__本文__

_ _ _ _ _ _ _

酒の肴に野球の記録BACK NUMBER
低所得など社会事情も影響? 沖縄の“野球離れ”に甲子園準V腕&元巨人・ダイエーの大野倫氏はどう向き合うか
posted2021/03/24 06:01
text by
広尾晃Kou Hiroo
photograph by
Kou Hiroo
沖縄水産から九州共立大に進んだ大野倫氏は、大学屈指の強打者となり、1996年ドラフト5位で巨人に入団。外野手として活躍が期待されたが、レギュラーの座をつかむことはできず、ダイエー移籍を経て2002年に引退。その後は九州共立大職員を経て故郷沖縄で野球指導者になっている。
沖縄では中学硬式野球の「うるま東ボーイズ」を指導する傍ら、一昨年から小学校低学年、未就学児への野球教室を実施している。

_ _ _ _ _ _ _

__掲載データ__
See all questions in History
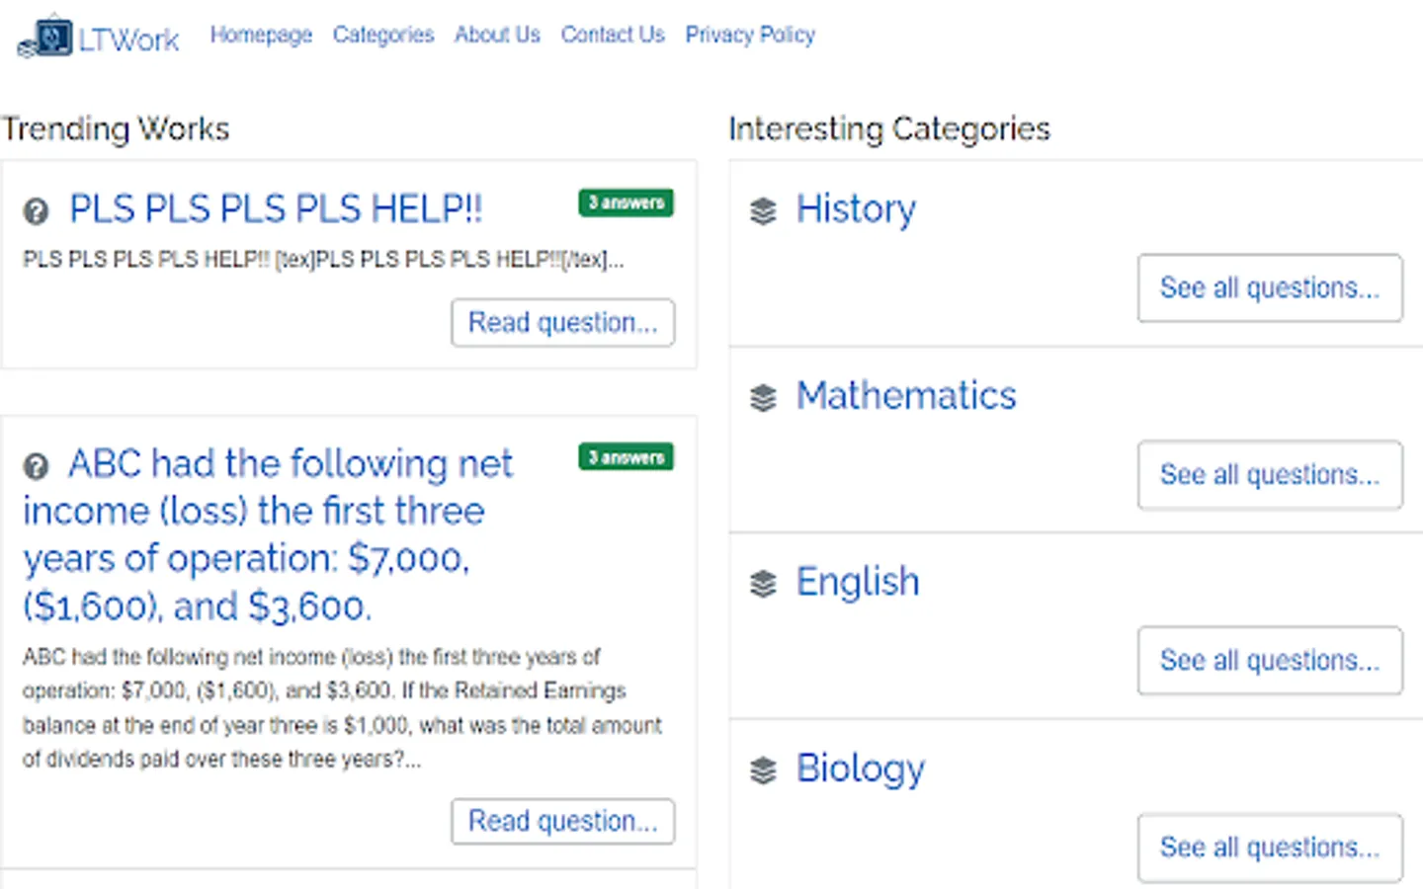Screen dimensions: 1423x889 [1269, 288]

_ _ _ _ _ _ _

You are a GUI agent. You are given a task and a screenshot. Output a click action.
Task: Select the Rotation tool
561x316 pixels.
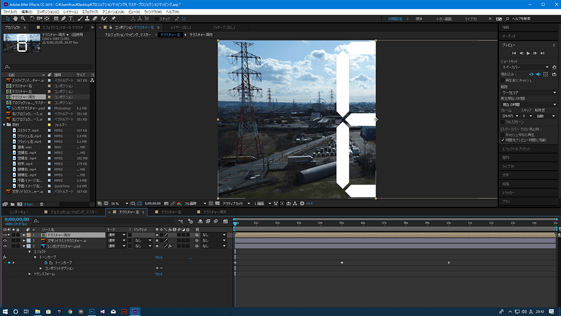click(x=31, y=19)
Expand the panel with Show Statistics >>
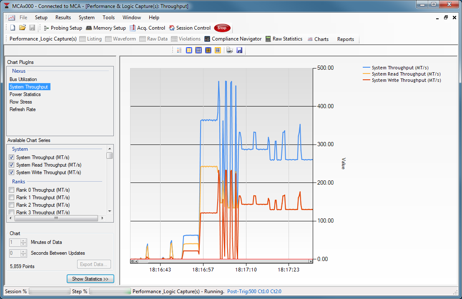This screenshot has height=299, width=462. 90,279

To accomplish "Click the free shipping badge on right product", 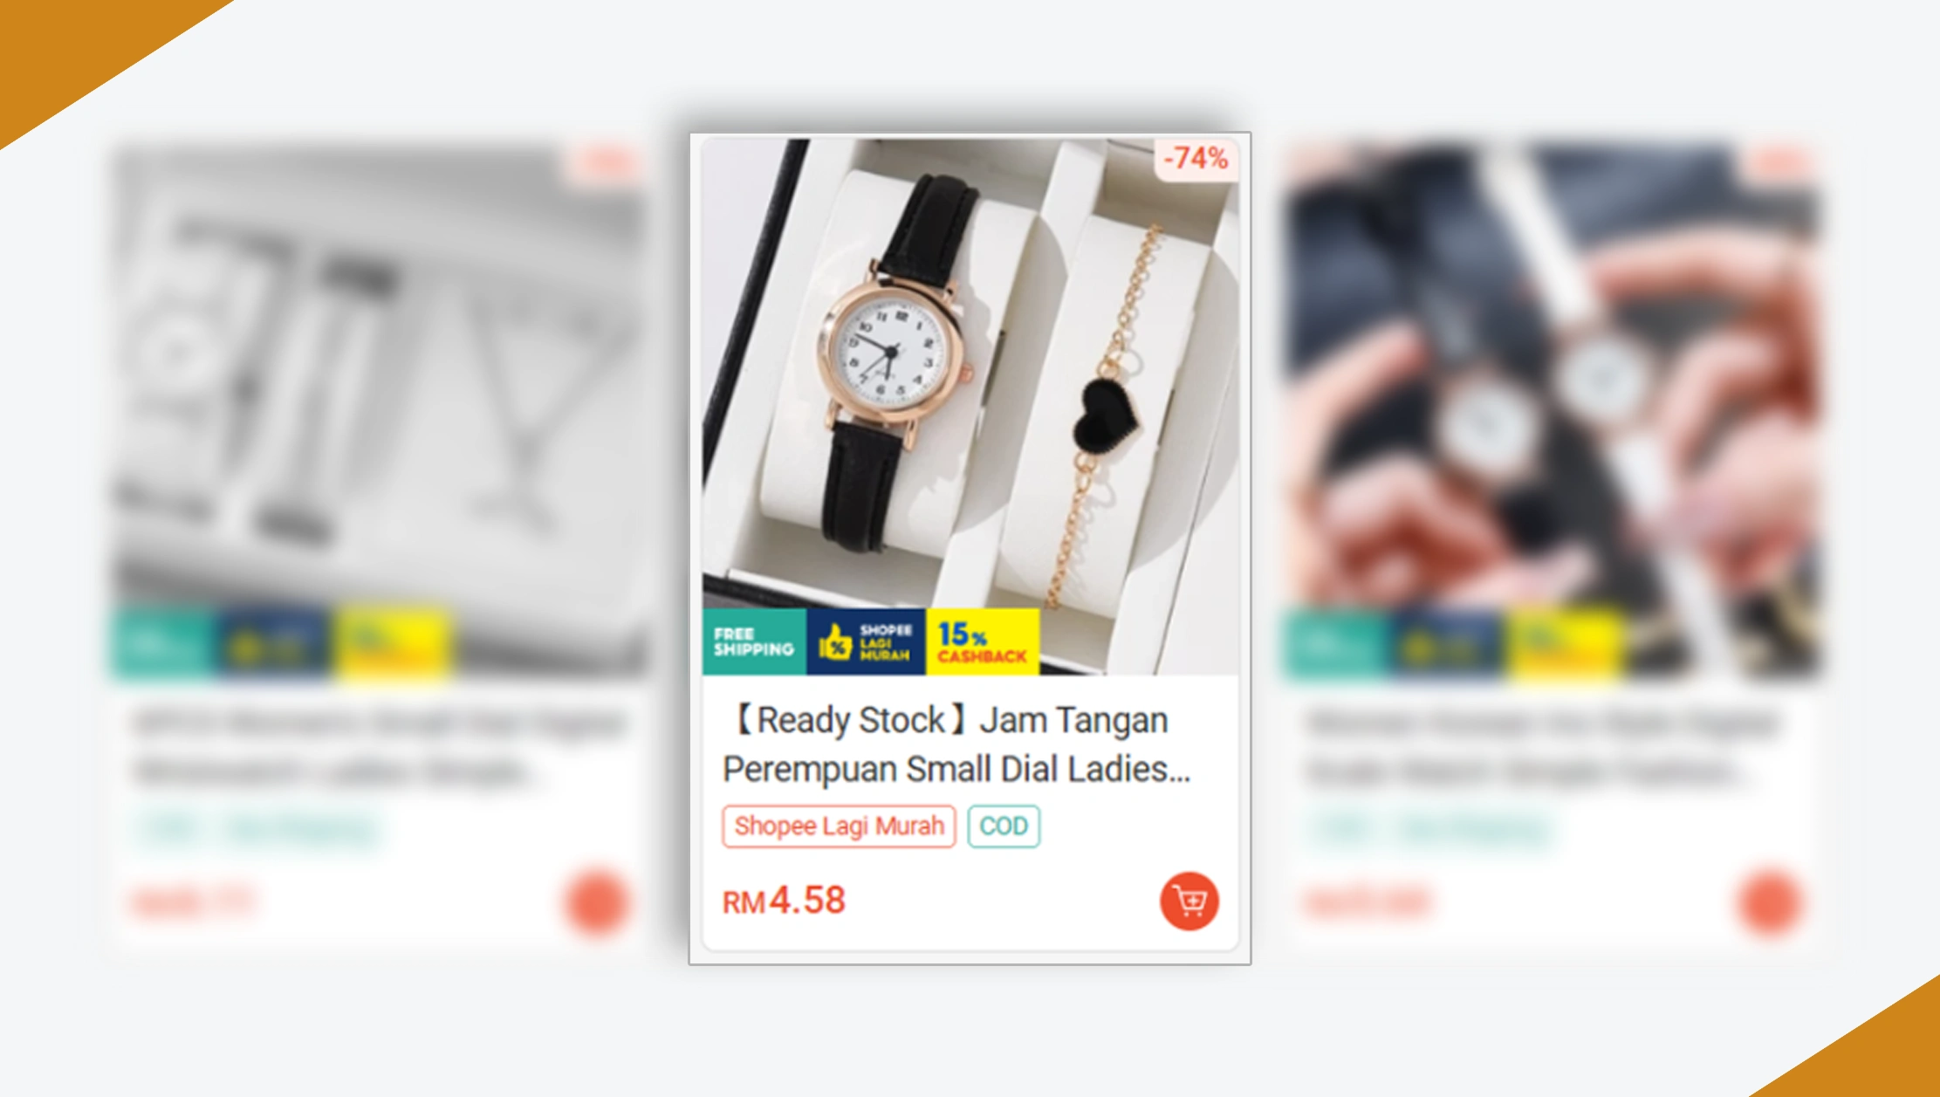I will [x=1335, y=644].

_ _ _ _ _ _ _

__課題一覧__
A: 大野倫氏の記事によると、大野氏は何年のドラフトの何位で巨人に入団したか答えよ。
B: 大野倫氏の記事と照らし合わせ、次の各文が記事に合うかどうかを、はいかいいえと決め手になる語句の引用で示せ。(i) 大野氏は沖縄水産から九州共立大に進んだ。(ii) 大野氏は巨人でレギュラーの座をつかんだ。(iii) 大野氏は2002年に引退した。
C: 大野倫氏の記事を、最後の文に続けて書き継げ。

__解答__
A: 1996年のドラフト5位

B:
(i) はい:「沖縄水産から九州共立大に進んだ」
(ii) いいえ:「レギュラーの座をつかむことはできず」
(iii) はい:「2002年に引退」

C:
沖縄県から野球が消えてしまうんじゃないか
「うちの次男は、小学校の野球チームに入っていたのですが、息子の野球チームのサポートをしているうちに、沖縄県でも野球人口の減少が深刻なことに気が付いたんです。
少年野球大会の入場行進を見ていると、チームの列がどんどん短くなっている。特に小学校低学年で野球を始める子どもがほとんどいない。少子化もあるでしょうが野球人口の減少は、それをさらに上回っている。
野球は子どもの送迎やお茶当番など親の負担が大きいですし、お金もかかります。沖縄は共働き世帯が多いので、親が野球をさせたがらないんですね。それに沖縄でも空地が少なくなっているうえに、ボール遊びが禁止のところが増えている。このままいったら沖縄県から野球が消えてしまうんじゃないか、そんな危機感を持ちました」
――そこで2019年3月にNPO法人野球未来.Ryukyuを立ち上げ、野球普及活動に乗り出したそうですね。
「野球の普及イベントは、いろいろな組織がやっていますが、単発のものが多いんです。僕は日常的に野球に触れる機会を提供することが大事だと思いました。
そこでNPO法人を立ち上げ、学校の授業に野球教室を組み入れてもらうことにしました。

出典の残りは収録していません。